There are no plans yet to support deleting files from this API. This may change in time.

Web API calls these fileserver endpoints with standard HTTP requests. There are no special commands involved. There is no communication in opposite direction.


### Monitor - Web app communication

Monitor interacts with web application through WebSocket connection. Monitor acts as server and browsers are connecting to it. IP address and port are configurable. When client connects to the monitor, it sends a message with string representation of channel id (which messages are interested in, usually id of evaluating job). There can be multiple listeners per channel, even (shortly) delayed connections will receive all messages from the very beginning.

When monitor receives **progress** message from broker there are two options:

- there is no WebSocket connection for listed channel (job id) -- message is dropped
- there is active WebSocket connection for listed channel -- message is parsed into JSON format (see below) and send as string to that established channel. Messages for active connections are queued, so no messages are discarded even on heavy workload.
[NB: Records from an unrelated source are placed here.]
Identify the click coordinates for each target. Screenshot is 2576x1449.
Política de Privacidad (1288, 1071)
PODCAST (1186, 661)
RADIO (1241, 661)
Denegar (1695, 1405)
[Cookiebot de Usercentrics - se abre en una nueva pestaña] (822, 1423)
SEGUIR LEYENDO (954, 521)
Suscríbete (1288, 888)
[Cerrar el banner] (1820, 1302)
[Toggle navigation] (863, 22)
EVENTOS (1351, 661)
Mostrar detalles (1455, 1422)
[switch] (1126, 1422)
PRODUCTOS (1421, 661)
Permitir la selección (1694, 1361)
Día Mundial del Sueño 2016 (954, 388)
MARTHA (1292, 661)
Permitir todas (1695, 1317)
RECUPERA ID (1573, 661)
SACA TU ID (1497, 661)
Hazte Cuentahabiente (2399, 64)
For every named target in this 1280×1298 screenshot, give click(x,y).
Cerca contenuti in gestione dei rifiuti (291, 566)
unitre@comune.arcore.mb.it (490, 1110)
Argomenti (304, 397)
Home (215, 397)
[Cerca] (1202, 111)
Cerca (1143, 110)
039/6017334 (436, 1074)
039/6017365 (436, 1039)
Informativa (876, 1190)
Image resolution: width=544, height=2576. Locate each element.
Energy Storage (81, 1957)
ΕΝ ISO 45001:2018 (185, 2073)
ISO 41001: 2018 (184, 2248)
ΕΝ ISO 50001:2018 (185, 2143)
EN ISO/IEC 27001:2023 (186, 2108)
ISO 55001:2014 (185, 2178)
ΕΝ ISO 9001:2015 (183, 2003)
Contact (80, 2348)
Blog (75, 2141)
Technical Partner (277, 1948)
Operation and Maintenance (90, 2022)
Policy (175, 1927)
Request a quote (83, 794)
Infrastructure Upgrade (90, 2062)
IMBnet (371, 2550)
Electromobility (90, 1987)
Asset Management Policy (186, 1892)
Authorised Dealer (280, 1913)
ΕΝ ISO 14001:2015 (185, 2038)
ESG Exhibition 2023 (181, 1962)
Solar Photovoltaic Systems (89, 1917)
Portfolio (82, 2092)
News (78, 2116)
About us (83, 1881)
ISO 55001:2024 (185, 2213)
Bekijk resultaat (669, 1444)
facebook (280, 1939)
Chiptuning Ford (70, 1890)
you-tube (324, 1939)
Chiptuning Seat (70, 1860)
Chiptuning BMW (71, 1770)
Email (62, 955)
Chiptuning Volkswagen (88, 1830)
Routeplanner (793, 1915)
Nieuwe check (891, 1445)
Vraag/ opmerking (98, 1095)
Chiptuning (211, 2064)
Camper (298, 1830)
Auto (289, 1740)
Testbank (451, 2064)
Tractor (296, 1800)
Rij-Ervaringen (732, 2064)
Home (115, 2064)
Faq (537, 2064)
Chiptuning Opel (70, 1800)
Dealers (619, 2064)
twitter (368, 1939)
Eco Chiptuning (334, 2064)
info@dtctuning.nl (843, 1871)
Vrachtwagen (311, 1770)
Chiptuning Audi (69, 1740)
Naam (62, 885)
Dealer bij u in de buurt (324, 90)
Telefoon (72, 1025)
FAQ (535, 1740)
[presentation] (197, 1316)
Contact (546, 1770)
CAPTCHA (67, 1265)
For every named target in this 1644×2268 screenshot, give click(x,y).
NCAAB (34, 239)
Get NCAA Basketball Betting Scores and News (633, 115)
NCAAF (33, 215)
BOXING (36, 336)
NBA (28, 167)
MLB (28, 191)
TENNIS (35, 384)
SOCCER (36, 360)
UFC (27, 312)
Message JSON format is dictionary (associative array) with keys:

- **command** -- type of progress, one of:
    - DOWNLOADED -- submission successfuly fetched from fileserver
    - FAILED -- something bad happened and job was not executed at all
    - UPLOADED -- results are uploaded to fileserver
    - STARTED -- evaluation of tasks started
    - ENDED -- evaluation of all tasks finished, worker now just have to send results and cleanup after execution
    - ABORTED -- evaluation of job encountered internal error, job will be rescheduled to another worker
    - FINISHED -- whole execution finished and worker is ready for another job execution
    - TASK -- task state changed, further information will be provided -- see below
- **task_id** -- id of currently evaluated task. Present only if **command** is "TASK".
- **task_state** -- state of task with id **task_id**. Present only if **command** is "TASK". Value is one of "COMPLETED", "FAILED" and "SKIPPED".
    - COMPLETED -- task was successfully executed without any error, subsequent task will be executed
    - FAILED -- task ended up with some error, subsequent task will be skipped
    - SKIPPED -- some of the previous dependencies failed to execute, so this task will not be executed at all


### Web app - Web API communication

Provided web application runs as javascript client inside user's browser. It communicates with REST API on the server through standard HTTP requests. Documentation of the main REST API is in separate [document](https://recodex.github.io/api/) due to its extensiveness. Results are returned as JSON payload, which is simply parsed in web application and presented to the users.